Chapter 1: Of Russia, and Trains
WESTWARD the Star of Empire has taken its way for centuries, shedding its luster upon the nations that have held the scepter of dominion. Of old it shone upon Egypt, Greece, and Rome; it flashed above the armies of Napoleon; it guided England's ships as they sailed forth to the commercial conquest of the two hemispheres. To-day it is soaring swiftly toward a new zenith, beneath which lies our own broad, rich, and splendid land, now prepared to achieve her destiny as a world-power. Already have the rays of what
is now our star been shot across the waters of the west, and touched the Philippines on the far side of the Pacific; but simultaneously the world becomes aware of a new light there in the Farthest Westwhich is at the same time the Farthest Eastlight that came not with our star from the East by sea but from the West by land, across the vastnesses of northern Asia.
What is this new light that almost unnoticed has crept from out of the Siberian forests, down the banks of the Siberian rivers and now glows with ominous incandescence at Port Arthur and Dalni, and above the splendid harbor of the city so prophetically christened "Vladivostok," for "Vladi" means "Dominion," and "Vostok" means "The East." What is this light? Whence comes it? By what route has it made its way? Those who have looked upon the resplendent golden dome of Ivan's Tower in the Kremlin, the Heart of Moscow, know whence it comes. Those who, pursuing the New Way Around the World, journey from Moscow to the eastern edge of Asia, can trace the orbit of this east-bound Star of Empire, the star of the inevitable Muscovite, who, in his turn, despite the checks and the defeats that may become his portion, is destined to play a dominant part in the great world-drama of the future.
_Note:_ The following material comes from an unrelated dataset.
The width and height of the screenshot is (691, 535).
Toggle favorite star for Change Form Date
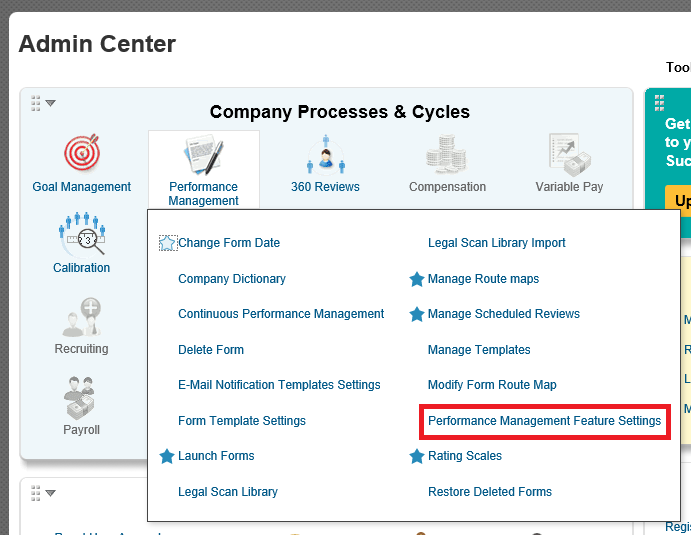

One of the most potent instruments of world-dominion to-day is the railway. Russia wields modern weapons. The Trans-Siberian Railway is the latest acquisition in her arsenal of conquest. The Moscow terminal station, the "Koursky Voxal," a white conspicuous edifice, may be regarded not only as the gateway to Siberia, but also as the gateway to the Orient, for it will soon be possible to travel in through-trains from that station to Peking.
But all this is difficult to realize, as we go through the usual forms of ticket-purchasing at the city office of the "Company International of Wagons-Beds and of Grand Expresses Internationals," which is a literal translation
of the title of the continental substitute for the Pullman Company; for Wagons-Lits trains are operated on the Trans-Siberian line, alternating with the older and less comfortable Russian trains. Through trains for Irkutsk are despatched twice weekly, on Wednesdays and Saturdays, at 8 p.m., and it so happens that we take the Russian Train d 'Etat and not the Train de Luxe of the Wagons-Lits company, in which we should have traveled had we started one week earlier.
However, we made it a point to witness the departure of one of the new and more luxurious trains, which in future will be used exclusively. By chance we met on this occasion two of the American correspondents then racing eastward around the world. Their opponents, racing in the opposite direction, we shall look for later, in Siberia.